Some vote that there shouldn’t be a weakness question at all, because no one is perfect. Others worry about if they will be judged personally by what kind of answer they give. With so many points of view to this sticky question, everyone’s fear has been bottled up.

Well, let’s take the fear out of this question.

Get Your Head in the Game

You need to think of an interview like it’s a game. Go into the interview with your own game plan for any possible question.  Have a plan ready for any questions where you might display nervousness, or uncertainty. If you get thrown off by an unusual question, it’s okay to pause and think. Don’t start spitting out words that you first think of, or worst of all- wing it. Honesty and integrity within each answer is vital, because interviewers can tell when you are stretching the truth. Have canned answers to certain common questions that make you nervous. Remember to show your confidence in every answer- it’s alright to be just a little nervous!

Times are a Changing

Everyone does have a weakness, so what’s the point in asking? The outdated question is just a cloud of negativity looming over every candidate. The traditional interviewer puts these types of negative questions into their process, only to find more negatives. What do interviewers walk away with in the end? A worried candidate, thinking they couldn’t show who they really were because the interviewer focused on the wrong question. Interviewers need to outweigh the negative aspect of the process by focusing their attention to the assets. Positives do outweigh the negatives, and by investing in this, the outcome will be better suited for the company’s culture.

The Best is Yet to Come

If you do find yourself being asked this ‘weakness’ question, turn your weakness into an area of growth for yourself. How can you make it into a quality to benefit the company? When answering an open-ended question, keep it under 30 seconds with a simple, direct, and upbeat tone.
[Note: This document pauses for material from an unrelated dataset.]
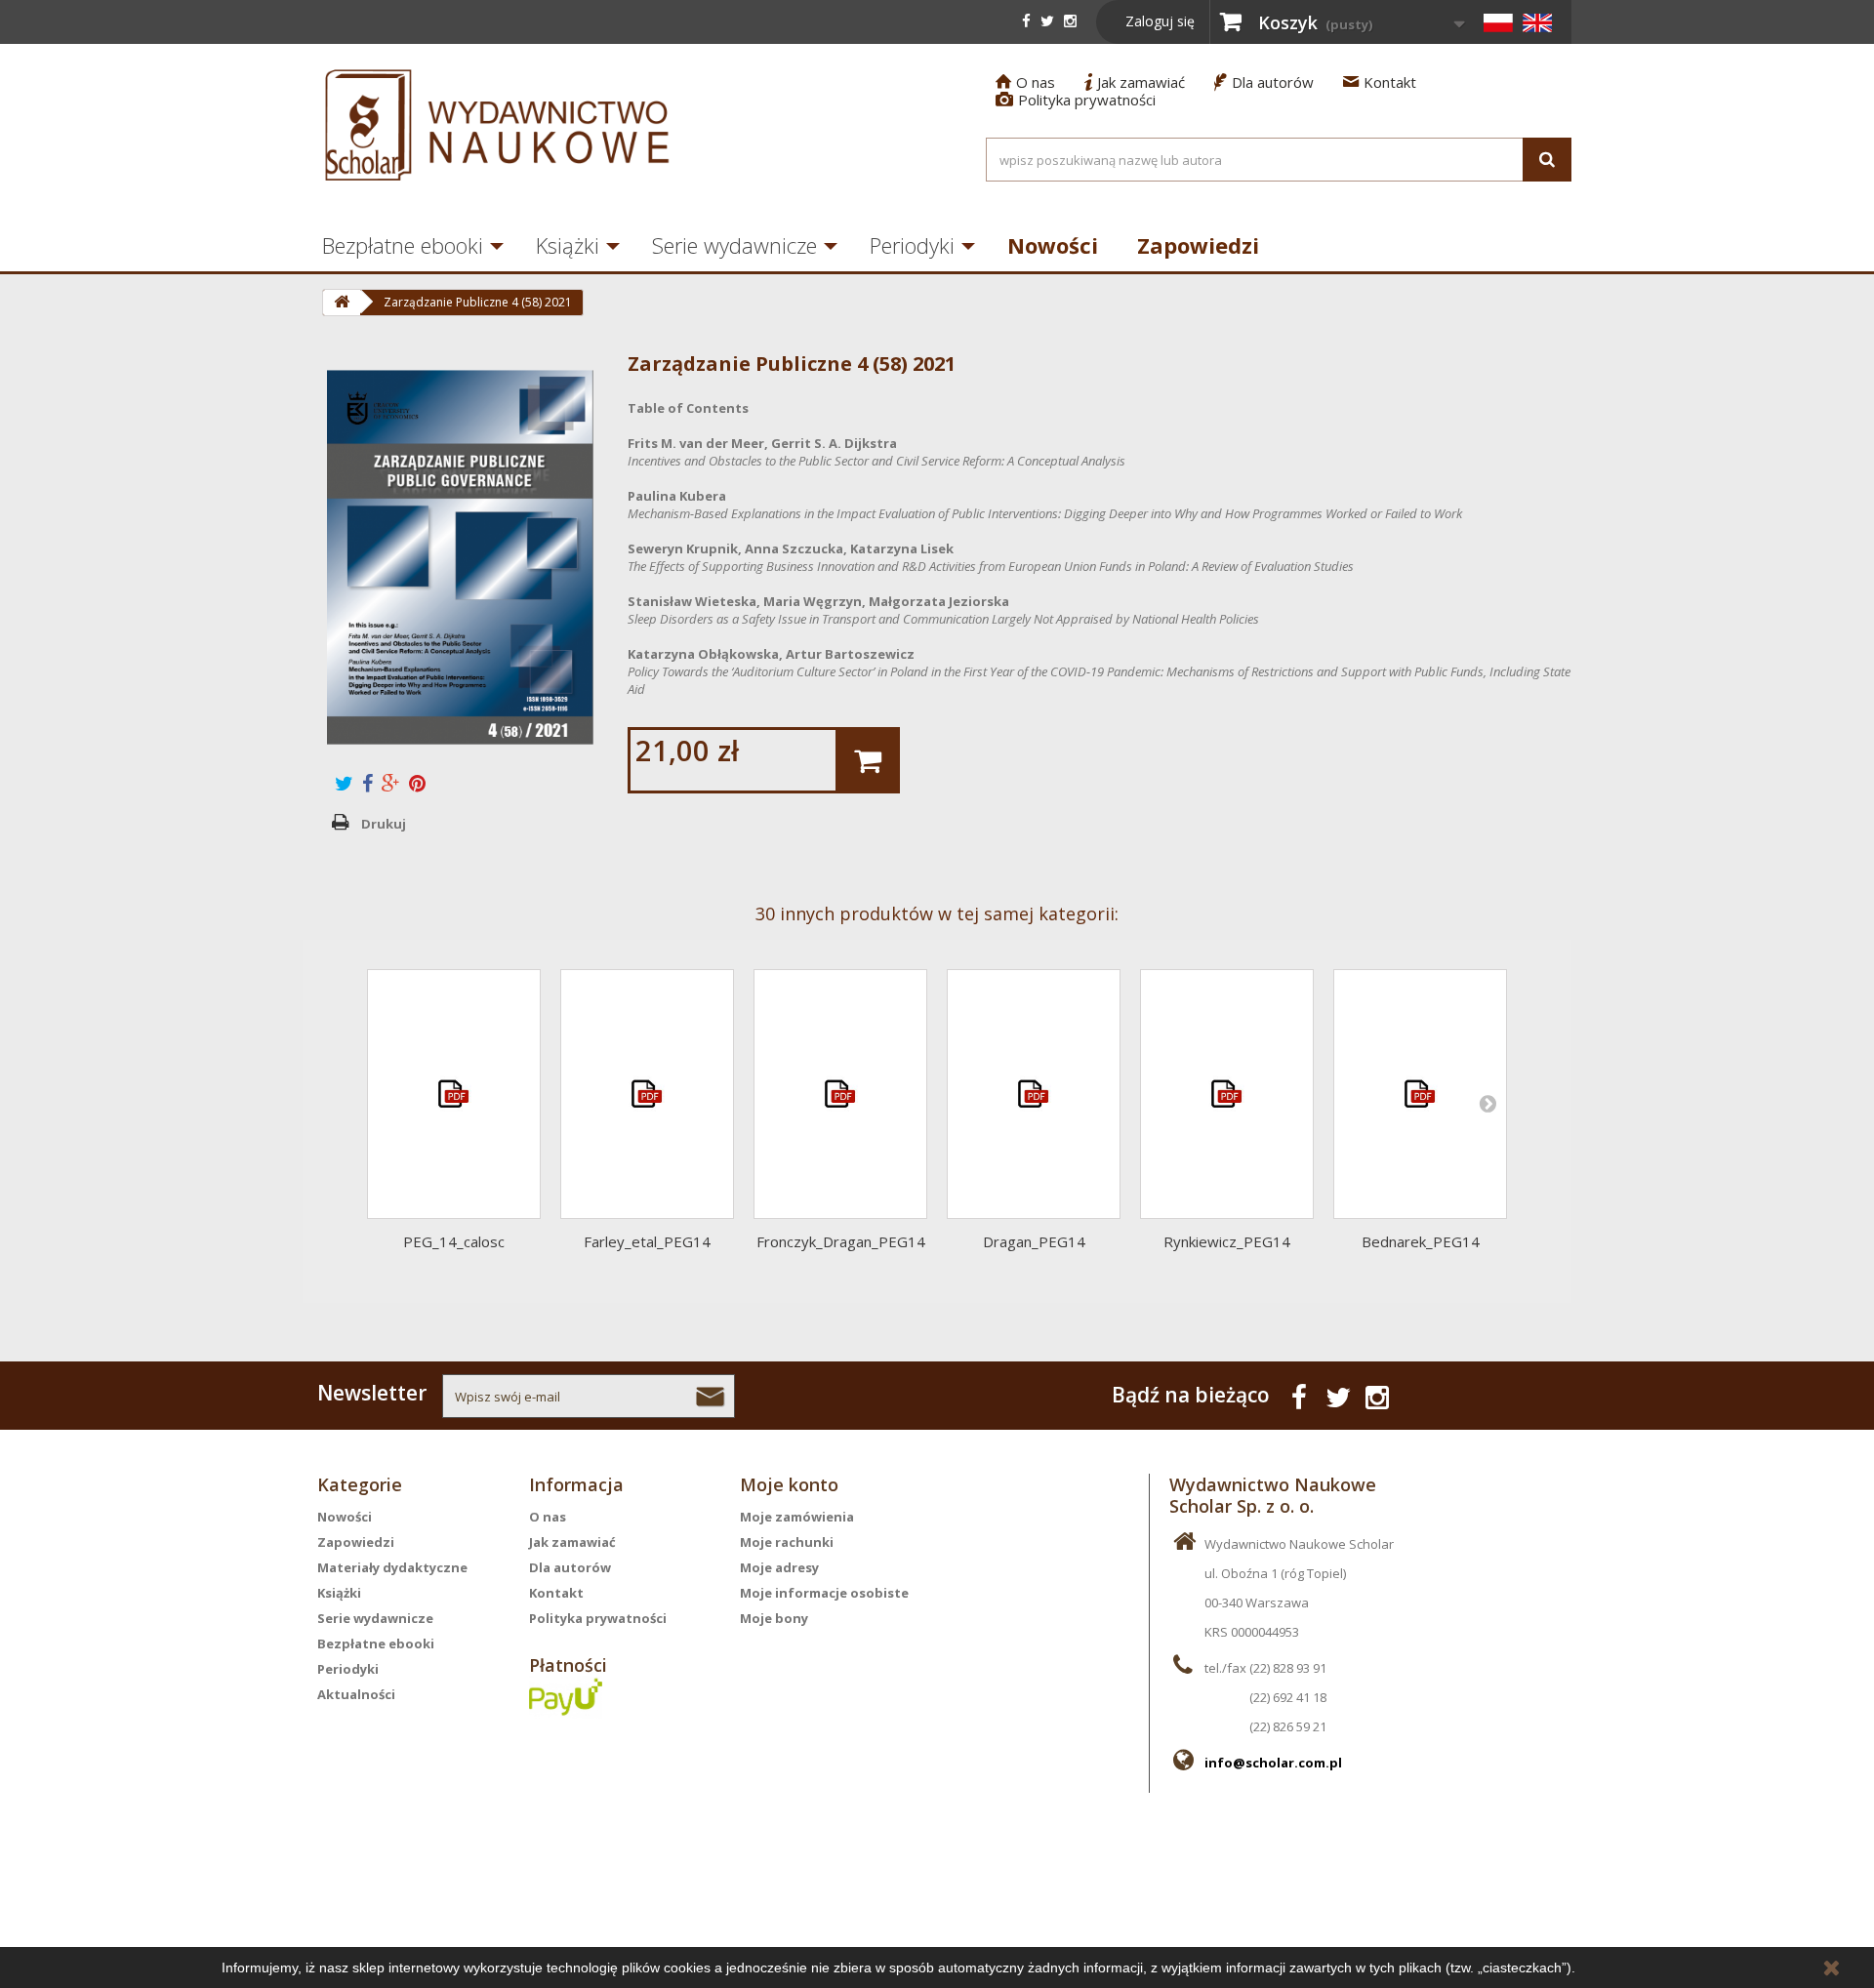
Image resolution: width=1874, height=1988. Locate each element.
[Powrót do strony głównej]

For example, if you don’t have much experience presenting, just say so. Avoid saying, “I’m bad at presenting, and I don’t feel comfortable in front of people.” Instead, say, “I could use some more experience presenting. I haven’t been given too many opportunities to do so and I would like to improve this skill.” There are always opportunities available to practice and improve quickly!

No need to fret anymore! The interview process is not meant to be scary, but to showcase your skills. Go in with a game plan for yourself, and broadcast your challenges with a positive spin. Overcoming the ‘weakness’ with positivity shows the organization why you are the right person for this position and their organization. Take the fear out of the question.